## TEXT
######

In portugiesischen Krankenhäusern befinden nun sich wieder so wenige Covid-19-Fälle wie zuletzt im vergangenen Oktober. Verantwortlich dafür war eine Mischung aus harten Einschnitten und einem disziplinierten Verhalten der Bevölkerung. Zunächst hatte die sozialistische Regierung im Januar nur einen weichen Lockdown versucht und ließ zum Beispiel Schulen geöffnet. Als sich die Lage aber weiter zuspitzte, zog die Regierung unter António Costa die Notbremse. Er schwor die Bevölkerung auf »sehr harte Wochen« ein.

Trotz der Präsidentschaftswahl Ende Januar wurde ein harter Lockdown verordnet. Die Hauptstadt Lissabon, ausgenommen am Wahlsonntag, glich fast zwei Monate einer Geisterstadt. War die Einreise per Flugzeug und Schiff schon unterbunden, sperrte man das Land auch auf dem Landweg ab. Man griff insgesamt auf die Maßnahmen zurück, mit denen Portugal vor einem Jahr gut durch die erste Welle gekommen war. Da man auch die zweite Welle mit beschränkten Maßnahmen gut in den Griff kam, verloren viele Menschen die Angst.

Im vergangenen Herbst hatte die Regierung den Fehler begangen, die Schutzmaßnahmen fast vollständig aufzuheben, um die schwer gebeutelte Wirtschaft zu stützen und das Weihnachtsgeschäft zu retten. Das bezahlten das Land und seine Bewohner teuer. Allein im Januar verzeichnete man fast 5600 Covid-19-Tote. Das war fast die Hälfte aller Todesfälle der gesamten Pandemie.

######

## ERFASSTE DATEN
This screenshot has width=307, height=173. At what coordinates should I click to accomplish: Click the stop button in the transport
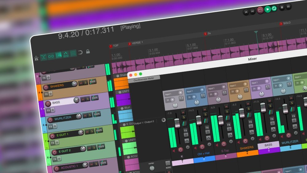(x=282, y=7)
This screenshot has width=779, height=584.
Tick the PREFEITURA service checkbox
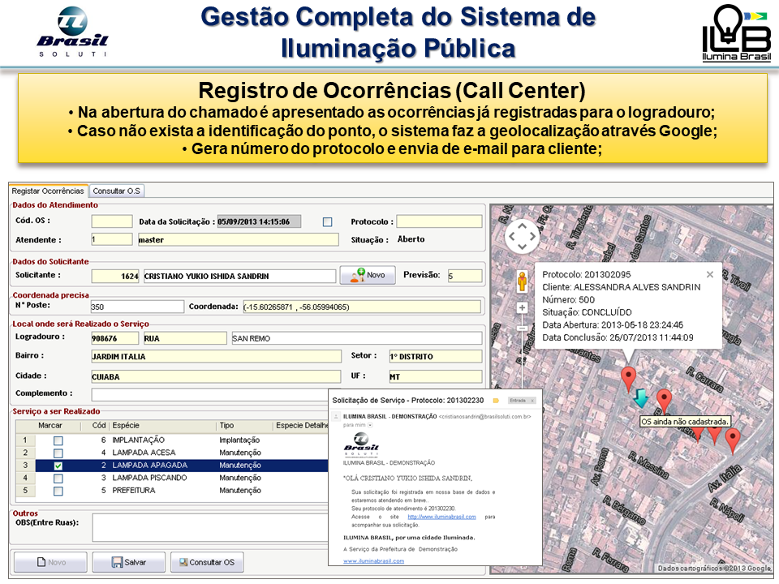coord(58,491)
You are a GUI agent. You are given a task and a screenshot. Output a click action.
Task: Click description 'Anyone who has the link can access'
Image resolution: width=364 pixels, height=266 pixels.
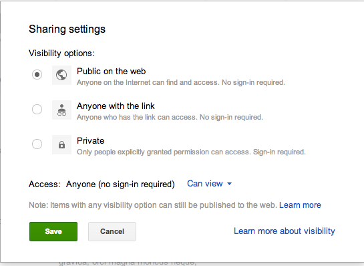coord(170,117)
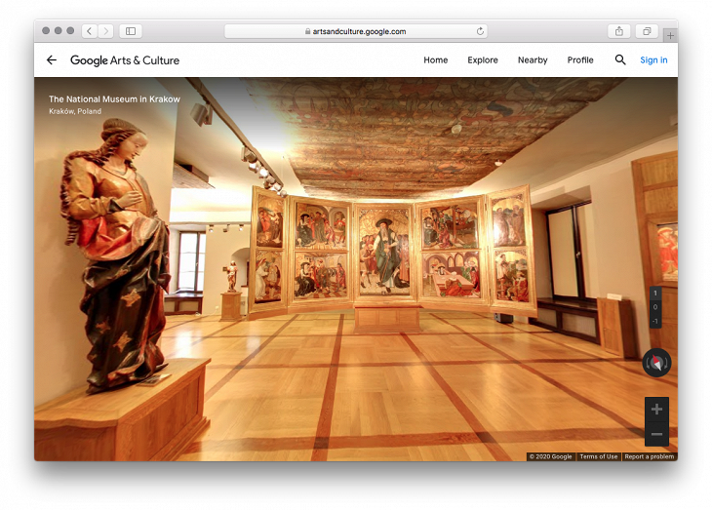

######

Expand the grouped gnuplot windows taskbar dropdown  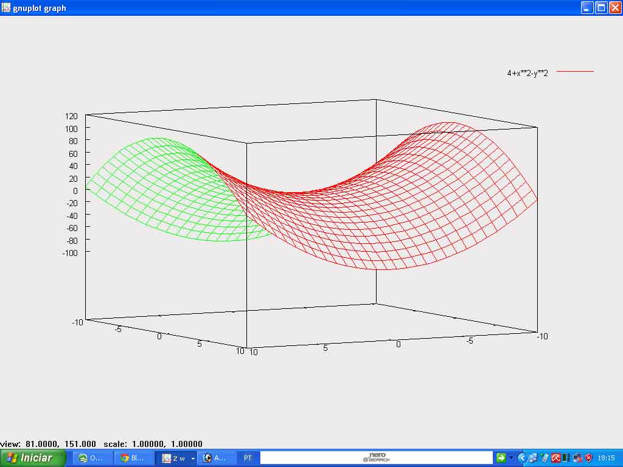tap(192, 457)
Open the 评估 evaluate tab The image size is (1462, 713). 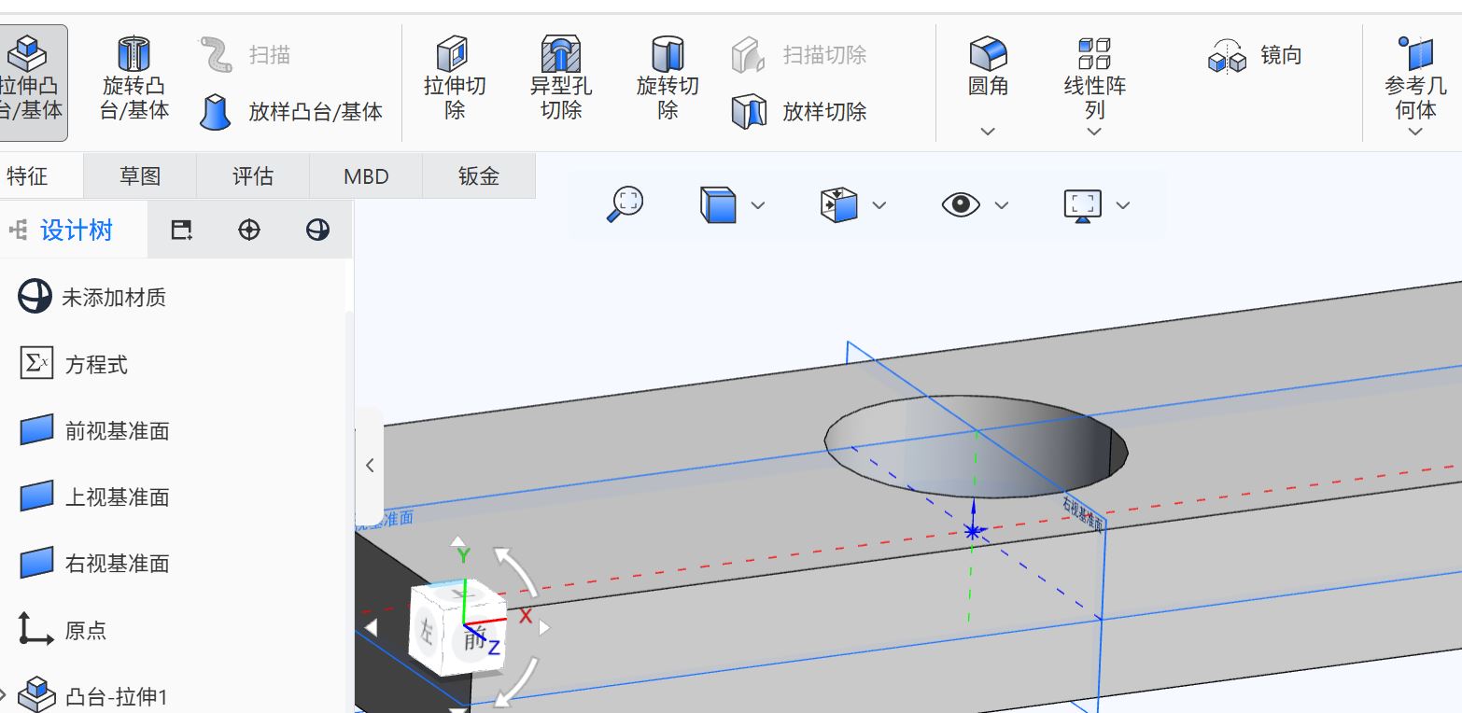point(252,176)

######

## AUFGABENSTELLUNG
Schreiben Sie aus dem Text über die Pandemie in Portugal den Abschnitt zwischen „Trotz der Präsidentschaftswahl“ und „der gesamten Pandemie.“ genau ab, beide Stellen eingeschlossen.

## LÖSUNG
Trotz der Präsidentschaftswahl Ende Januar wurde ein harter Lockdown verordnet. Die Hauptstadt Lissabon, ausgenommen am Wahlsonntag, glich fast zwei Monate einer Geisterstadt. War die Einreise per Flugzeug und Schiff schon unterbunden, sperrte man das Land auch auf dem Landweg ab. Man griff insgesamt auf die Maßnahmen zurück, mit denen Portugal vor einem Jahr gut durch die erste Welle gekommen war. Da man auch die zweite Welle mit beschränkten Maßnahmen gut in den Griff kam, verloren viele Menschen die Angst.

Im vergangenen Herbst hatte die Regierung den Fehler begangen, die Schutzmaßnahmen fast vollständig aufzuheben, um die schwer gebeutelte Wirtschaft zu stützen und das Weihnachtsgeschäft zu retten. Das bezahlten das Land und seine Bewohner teuer. Allein im Januar verzeichnete man fast 5600 Covid-19-Tote. Das war fast die Hälfte aller Todesfälle der gesamten Pandemie.